Хозяйка догадалась, о чем я думаю.
— Да, теперь смотреть на меня, я знаю, не очень приятно. А в прошлом, хотите верьте, хотите нет, — мужчины были от меня без ума. И какие мужчина!..
При этих словах она откинулась на спинку стула, запрокинула назад голову и закрыла глаза.
«Вспоминает, небось, как ее какие-нибудь офицерики прижимали», — подумал я и, воспользовавшись паузой в разговоре, хватил подряд три рюмки водки.
— Небось офицеры всякие пристраивались? — сказал я вслух.
— Пристраивались, как вы выражаетесь, и офицеры. Да не всякие. — Хозяйка мечтательно покачала головой. Был такой один офицер. На всей русской земле единственный. Только я про этот случай никогда, никому ни слова. Раньше одних боялась. Теперь других боюсь. Не дай Бог, узнают.
Мне стало любопытно.
— Ну, мне-то можете рассказать. И вообще, дело прошлое. Да и подумаешь, государственная тайна.
— Государственная — не государственная, а узнают про это органы — даже до Сталина эта история дойдет.
— Вы же сами сказали, что мы, ленинградцы, — люди надежные.

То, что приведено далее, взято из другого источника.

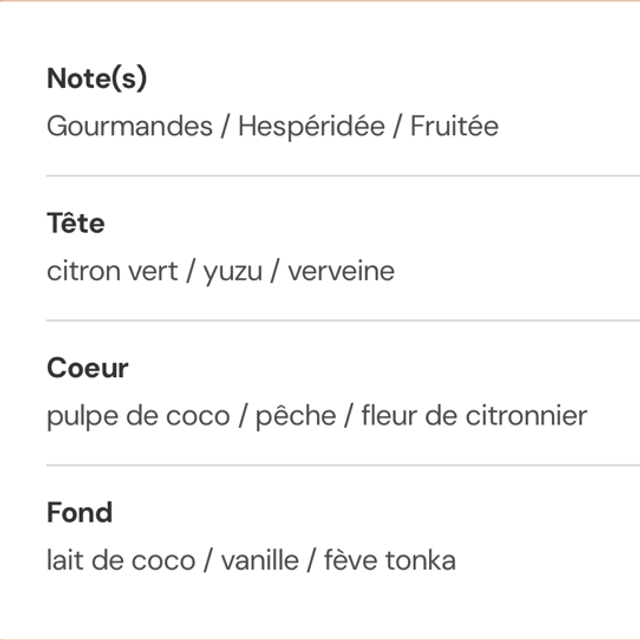640x640 pixels.
Task: Select the "vanille" ingredient
Action: click(260, 560)
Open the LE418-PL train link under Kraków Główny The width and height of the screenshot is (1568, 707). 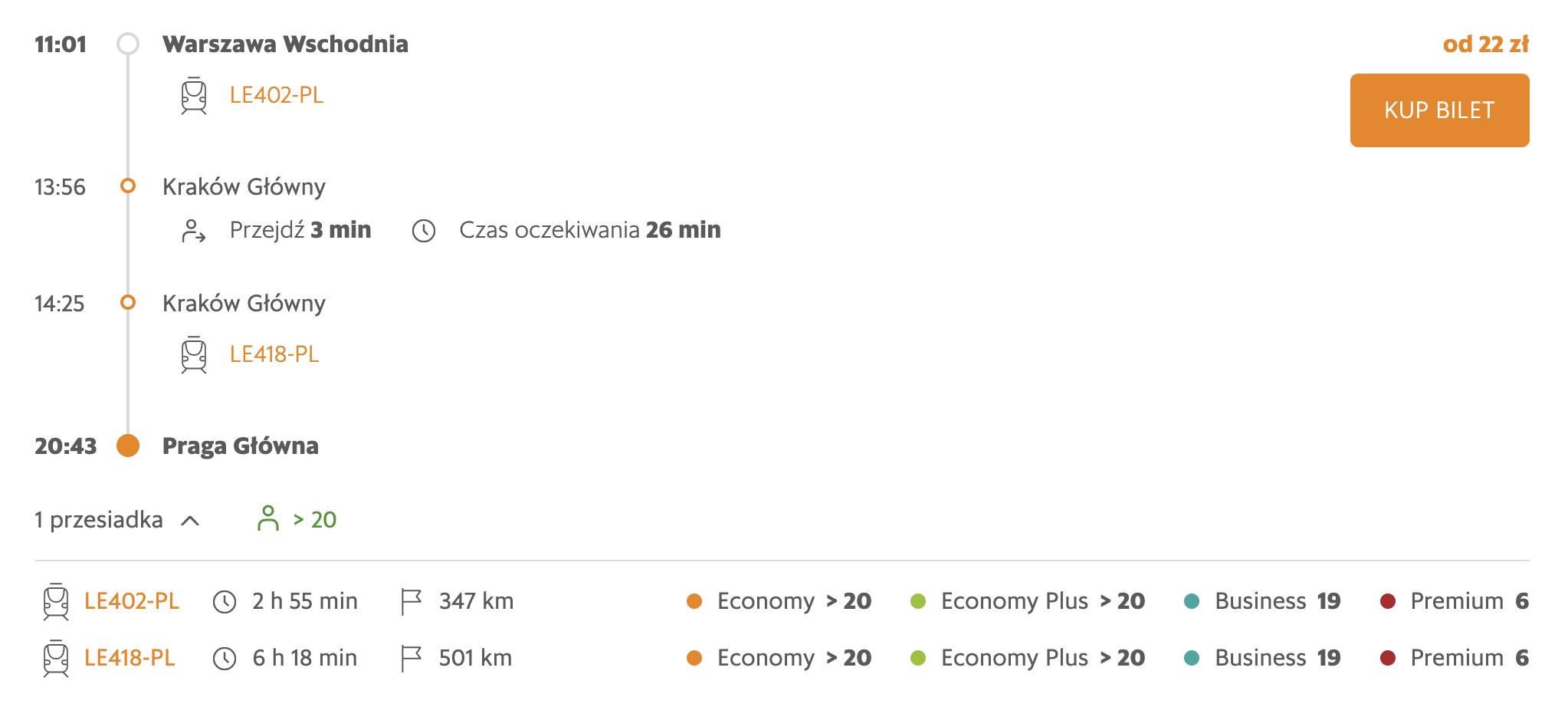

— А, была не была! — махнула рукой старушенция. — Двум смертям не бывать! Тем более, чем-то вы меня к себе расположили. Главное — самой хочется излить душу. Надоело всю жизнь молчать, жить в страхе — как бы не узнали, как бы самой кому-нибудь не проговориться. Ну, еще по рюмке для храбрости.
— Было это еще в мирное время. То есть перед Первой Германской войной, точнее — летом 1913 года, — начала свой рассказ моя собеседница. — Любила я тогда ранним утром подыматься здесь, в Ливадии, в горы. Неописуемая здешняя красота — по утрам еще прекраснее. Никем она не потревожена. Людей — ни души. Кругом только цветы, ароматы трав, да горные уступы вверх и вниз от узкой тропинки.